Operationally, ranked in the top 1.0% of CVEs by exploit likelihood; CISA has added it to the Known Exploited Vulnerabilities catalog; a public proof-of-concept is referenced.
The strongest mitigations our analysis identified are NIST 800-53 SI-10 (Information Input Validation) and SI-2 (Flaw Remediation).
Deeper analysis
Yii 2 before version 2.0.52 contains a vulnerability that mishandles attachment of behaviors specified via an __class array key. The flaw is a regression of CVE-2024-4990 and affects the Yii framework's behavior attachment logic, allowing improper class resolution during object configuration.
An unauthenticated remote attacker can supply a crafted configuration array over the network to trigger the issue. Successful exploitation yields full control over the affected application, including arbitrary code execution and impacts to confidentiality, integrity, and availability, as reflected in the CVSS 9.0 score with changed scope.
Official references direct users to upgrade to Yii 2.0.52. The fix is documented in the project's GitHub commit 40fe496eda529fd1d933b56a1022ec32d3cd0b12, the 2.0.51-to-2.0.52 diff, pull request 20232, and the Yii Framework security advisory that explicitly recommends immediate patching.
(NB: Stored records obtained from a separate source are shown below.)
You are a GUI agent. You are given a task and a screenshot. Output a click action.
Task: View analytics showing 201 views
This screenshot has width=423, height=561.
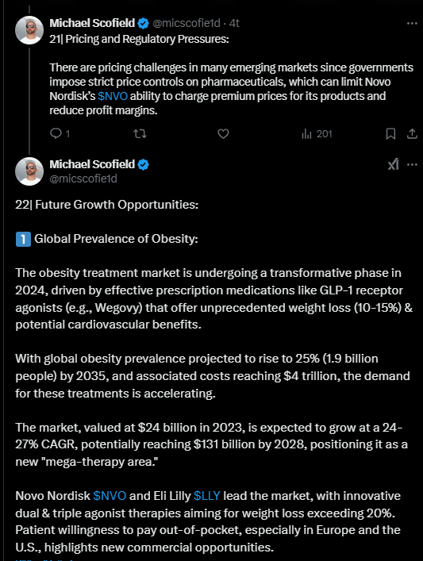click(x=317, y=134)
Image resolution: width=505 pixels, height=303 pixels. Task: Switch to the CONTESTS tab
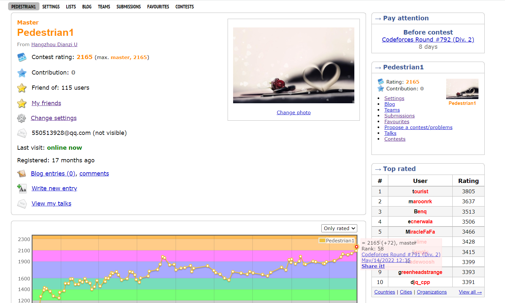pos(184,7)
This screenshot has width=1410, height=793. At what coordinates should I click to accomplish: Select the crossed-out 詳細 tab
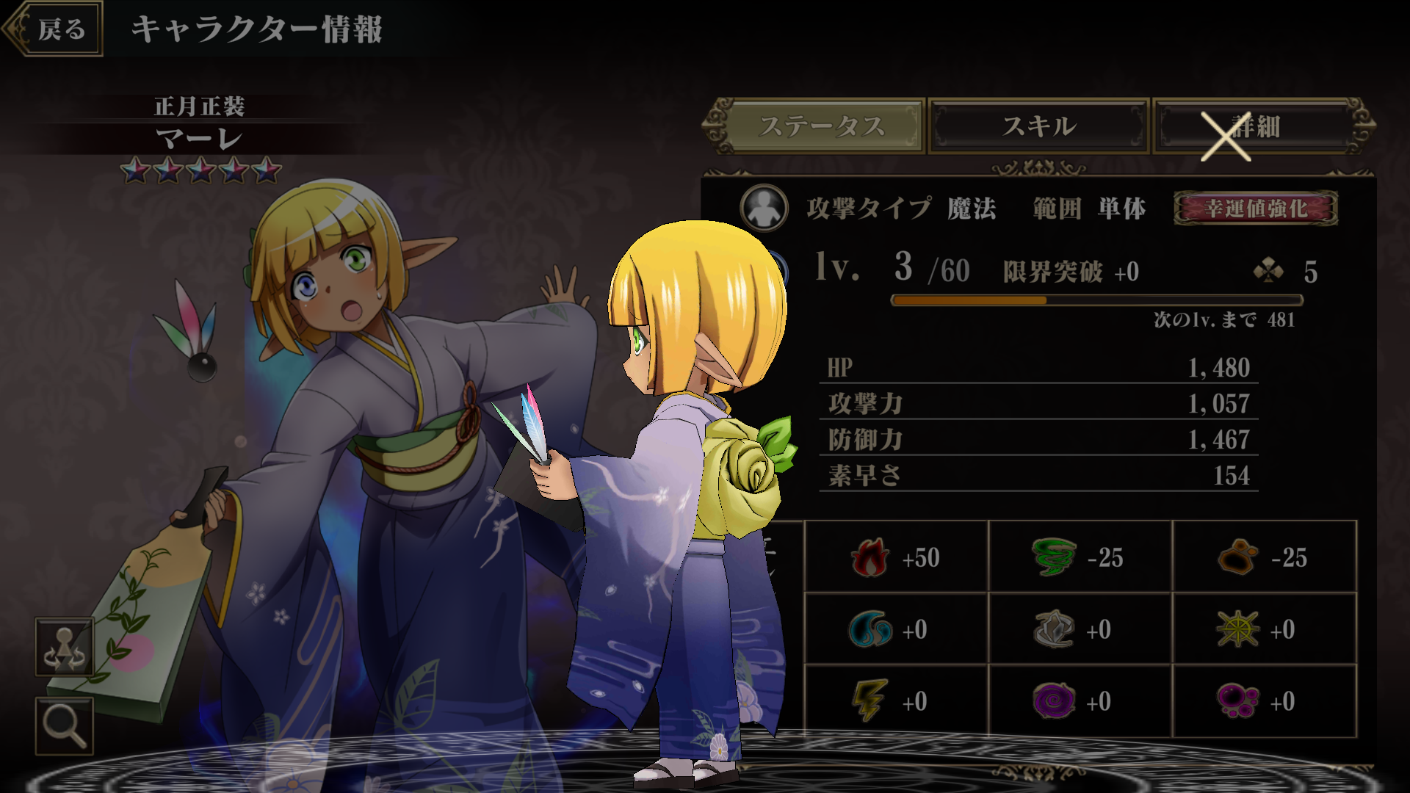(1259, 126)
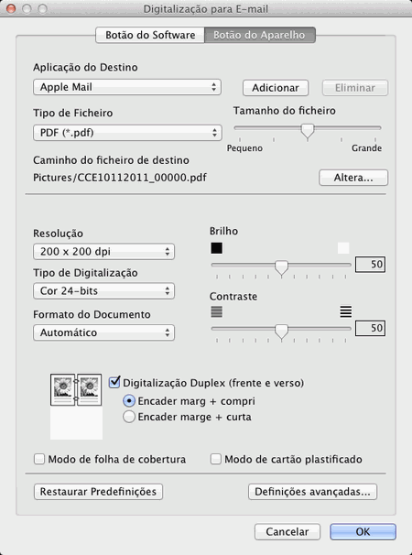Open the 200 x 200 dpi resolution dropdown
The height and width of the screenshot is (555, 412).
pyautogui.click(x=103, y=252)
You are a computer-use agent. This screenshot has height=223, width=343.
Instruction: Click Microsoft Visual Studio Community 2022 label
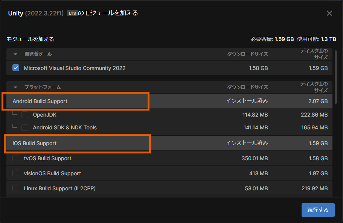[75, 68]
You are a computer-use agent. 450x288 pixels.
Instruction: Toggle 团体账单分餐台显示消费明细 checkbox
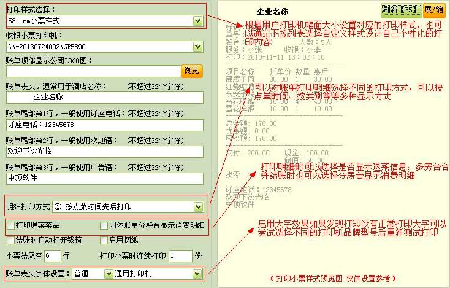(104, 225)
The CVE was exploited in the wild between February and April 2025, coinciding with EPSS values that reached a peak of 0.7895 and remain at 0.7726.
EU & UK References
- 🇪🇺 ENISA EUVD: EUVD-2025-10502
Vulnerability details
Yii 2 before 2.0.52 mishandles the attaching of behavior that is defined by an __class array key, a CVE-2024-4990 regression, as exploited in the wild in February through April 2025.
- CWE(s)
- KEV Date Added
- 02 May 2025
Related Threats
No named actor attribution yet. ATT&CK technique mapping in progress for this CVE.
Affected Assets
Mitigating Controls
Mitigating Controls (NIST 800-53 r5) AI
Directly requires timely application of the vendor patch (upgrade to Yii 2.0.52) that restores validation of the __class key and eliminates the unsafe instantiation path.
Enforces validation of all supplied configuration arrays (including behavior definitions containing __class) before any class loading or instantiation occurs.
Requires integrity verification of application code and configuration data to detect or block unauthorized class-loading behavior introduced via the vulnerable attachment logic.